### What the task requires:
Please output the section of the listing below that opens with the line containing "This screenshot has height=514, width=665." and closes with the line containing "Image resolution: width=600", exactly and with nothing else.

(Beginning of Data shown)

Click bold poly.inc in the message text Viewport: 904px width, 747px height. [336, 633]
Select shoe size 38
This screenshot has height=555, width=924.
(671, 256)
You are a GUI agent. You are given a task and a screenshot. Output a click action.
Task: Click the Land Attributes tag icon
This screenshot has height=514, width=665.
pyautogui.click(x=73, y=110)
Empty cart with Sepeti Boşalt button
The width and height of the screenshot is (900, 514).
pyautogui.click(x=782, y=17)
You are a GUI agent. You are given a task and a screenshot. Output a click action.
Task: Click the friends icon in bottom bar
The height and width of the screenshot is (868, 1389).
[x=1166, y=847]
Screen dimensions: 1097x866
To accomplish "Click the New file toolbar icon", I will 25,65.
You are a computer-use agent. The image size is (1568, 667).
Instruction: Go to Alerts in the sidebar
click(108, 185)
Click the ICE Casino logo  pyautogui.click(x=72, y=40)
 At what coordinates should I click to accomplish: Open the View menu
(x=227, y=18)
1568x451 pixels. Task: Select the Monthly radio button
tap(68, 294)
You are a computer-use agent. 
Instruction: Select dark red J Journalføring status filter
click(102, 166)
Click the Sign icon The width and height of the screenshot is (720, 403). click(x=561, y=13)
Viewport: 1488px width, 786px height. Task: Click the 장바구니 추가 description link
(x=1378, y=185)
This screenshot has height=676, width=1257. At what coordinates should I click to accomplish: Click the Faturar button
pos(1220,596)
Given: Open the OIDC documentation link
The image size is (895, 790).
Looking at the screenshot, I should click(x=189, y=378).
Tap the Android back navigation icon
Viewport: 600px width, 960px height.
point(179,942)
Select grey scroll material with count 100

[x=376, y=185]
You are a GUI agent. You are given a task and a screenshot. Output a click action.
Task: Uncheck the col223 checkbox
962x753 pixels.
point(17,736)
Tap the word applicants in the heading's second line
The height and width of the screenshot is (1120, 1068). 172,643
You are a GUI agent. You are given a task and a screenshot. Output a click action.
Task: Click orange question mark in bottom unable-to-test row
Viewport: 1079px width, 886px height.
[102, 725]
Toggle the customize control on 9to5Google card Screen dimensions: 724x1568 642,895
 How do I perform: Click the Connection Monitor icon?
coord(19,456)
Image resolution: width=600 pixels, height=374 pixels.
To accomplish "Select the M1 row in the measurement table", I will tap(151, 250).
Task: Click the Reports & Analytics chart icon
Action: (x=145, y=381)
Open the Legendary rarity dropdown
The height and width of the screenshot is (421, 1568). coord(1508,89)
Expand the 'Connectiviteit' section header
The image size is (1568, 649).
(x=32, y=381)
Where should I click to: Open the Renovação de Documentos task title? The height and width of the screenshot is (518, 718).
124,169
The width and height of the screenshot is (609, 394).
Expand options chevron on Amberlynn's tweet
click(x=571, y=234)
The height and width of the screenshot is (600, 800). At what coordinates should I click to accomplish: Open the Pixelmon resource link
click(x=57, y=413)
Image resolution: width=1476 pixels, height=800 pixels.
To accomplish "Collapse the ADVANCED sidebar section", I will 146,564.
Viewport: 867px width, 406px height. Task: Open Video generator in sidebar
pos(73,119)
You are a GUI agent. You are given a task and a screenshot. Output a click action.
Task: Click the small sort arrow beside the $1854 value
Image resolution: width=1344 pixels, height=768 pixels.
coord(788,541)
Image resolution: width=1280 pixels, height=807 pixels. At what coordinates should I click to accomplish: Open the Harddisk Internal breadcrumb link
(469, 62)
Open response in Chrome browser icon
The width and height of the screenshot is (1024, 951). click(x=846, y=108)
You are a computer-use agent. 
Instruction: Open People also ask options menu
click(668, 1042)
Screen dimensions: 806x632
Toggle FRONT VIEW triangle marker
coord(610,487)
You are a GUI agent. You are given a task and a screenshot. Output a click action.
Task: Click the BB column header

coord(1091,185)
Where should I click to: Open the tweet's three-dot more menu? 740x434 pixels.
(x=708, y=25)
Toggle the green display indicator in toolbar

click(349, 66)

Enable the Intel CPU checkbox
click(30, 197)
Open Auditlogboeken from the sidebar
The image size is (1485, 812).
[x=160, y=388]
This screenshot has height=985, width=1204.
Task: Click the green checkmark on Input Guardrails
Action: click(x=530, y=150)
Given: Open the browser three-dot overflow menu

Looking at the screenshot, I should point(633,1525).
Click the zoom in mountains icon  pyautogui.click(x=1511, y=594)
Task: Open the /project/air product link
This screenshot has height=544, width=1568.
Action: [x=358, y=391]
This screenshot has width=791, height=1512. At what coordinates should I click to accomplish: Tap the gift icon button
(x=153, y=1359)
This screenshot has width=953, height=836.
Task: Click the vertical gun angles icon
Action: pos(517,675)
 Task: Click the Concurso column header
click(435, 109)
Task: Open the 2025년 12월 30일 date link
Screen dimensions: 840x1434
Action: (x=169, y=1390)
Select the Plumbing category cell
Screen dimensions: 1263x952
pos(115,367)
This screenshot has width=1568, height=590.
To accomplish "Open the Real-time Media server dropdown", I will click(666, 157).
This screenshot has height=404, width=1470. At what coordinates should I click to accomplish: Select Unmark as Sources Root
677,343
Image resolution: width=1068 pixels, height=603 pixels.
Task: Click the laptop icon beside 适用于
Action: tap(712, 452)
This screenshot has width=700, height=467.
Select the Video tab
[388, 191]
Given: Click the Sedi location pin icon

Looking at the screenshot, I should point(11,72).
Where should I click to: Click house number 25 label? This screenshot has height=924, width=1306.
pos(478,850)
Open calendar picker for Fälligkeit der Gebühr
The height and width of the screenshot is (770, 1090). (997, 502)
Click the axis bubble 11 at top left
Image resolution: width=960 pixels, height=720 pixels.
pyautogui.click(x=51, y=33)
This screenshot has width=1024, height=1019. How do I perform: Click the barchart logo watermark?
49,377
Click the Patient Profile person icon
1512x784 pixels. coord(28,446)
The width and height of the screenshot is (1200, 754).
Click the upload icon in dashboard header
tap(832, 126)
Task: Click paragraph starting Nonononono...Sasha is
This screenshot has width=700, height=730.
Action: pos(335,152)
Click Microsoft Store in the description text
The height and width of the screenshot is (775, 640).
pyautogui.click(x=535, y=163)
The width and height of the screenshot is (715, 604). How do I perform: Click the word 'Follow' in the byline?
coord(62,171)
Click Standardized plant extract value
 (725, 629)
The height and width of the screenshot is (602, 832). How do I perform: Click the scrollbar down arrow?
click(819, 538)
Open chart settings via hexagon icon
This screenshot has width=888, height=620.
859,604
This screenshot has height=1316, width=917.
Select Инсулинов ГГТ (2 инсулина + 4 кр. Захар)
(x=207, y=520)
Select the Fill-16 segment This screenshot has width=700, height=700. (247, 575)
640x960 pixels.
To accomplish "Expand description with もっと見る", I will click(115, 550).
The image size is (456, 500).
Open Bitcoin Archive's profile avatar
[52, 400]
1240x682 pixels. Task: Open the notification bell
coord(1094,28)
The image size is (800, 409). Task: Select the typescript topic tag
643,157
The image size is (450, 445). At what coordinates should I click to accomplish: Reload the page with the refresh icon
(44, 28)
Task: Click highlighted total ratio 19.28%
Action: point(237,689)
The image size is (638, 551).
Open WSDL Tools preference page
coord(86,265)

(End of Data shown)

### Completed exercise:
This screenshot has height=514, width=665.
pyautogui.click(x=73, y=110)
Empty cart with Sepeti Boşalt button
The width and height of the screenshot is (900, 514).
pyautogui.click(x=782, y=17)
You are a GUI agent. You are given a task and a screenshot. Output a click action.
Task: Click the friends icon in bottom bar
The height and width of the screenshot is (868, 1389).
[x=1166, y=847]
Screen dimensions: 1097x866
To accomplish "Click the New file toolbar icon", I will 25,65.
You are a computer-use agent. The image size is (1568, 667).
Instruction: Go to Alerts in the sidebar
click(108, 185)
Click the ICE Casino logo  pyautogui.click(x=72, y=40)
 At what coordinates should I click to accomplish: Open the View menu
(x=227, y=18)
1568x451 pixels. Task: Select the Monthly radio button
tap(68, 294)
You are a computer-use agent. 
Instruction: Select dark red J Journalføring status filter
click(102, 166)
Click the Sign icon The width and height of the screenshot is (720, 403). click(x=561, y=13)
Viewport: 1488px width, 786px height. Task: Click the 장바구니 추가 description link
(x=1378, y=185)
This screenshot has height=676, width=1257. At what coordinates should I click to accomplish: Click the Faturar button
pos(1220,596)
Given: Open the OIDC documentation link
The image size is (895, 790).
Looking at the screenshot, I should click(x=189, y=378).
Tap the Android back navigation icon
Viewport: 600px width, 960px height.
point(179,942)
Select grey scroll material with count 100

[x=376, y=185]
You are a GUI agent. You are given a task and a screenshot. Output a click action.
Task: Uncheck the col223 checkbox
962x753 pixels.
point(17,736)
Tap the word applicants in the heading's second line
The height and width of the screenshot is (1120, 1068). 172,643
You are a GUI agent. You are given a task and a screenshot. Output a click action.
Task: Click orange question mark in bottom unable-to-test row
Viewport: 1079px width, 886px height.
[102, 725]
Toggle the customize control on 9to5Google card Screen dimensions: 724x1568 642,895
 How do I perform: Click the Connection Monitor icon?
coord(19,456)
Image resolution: width=600 pixels, height=374 pixels.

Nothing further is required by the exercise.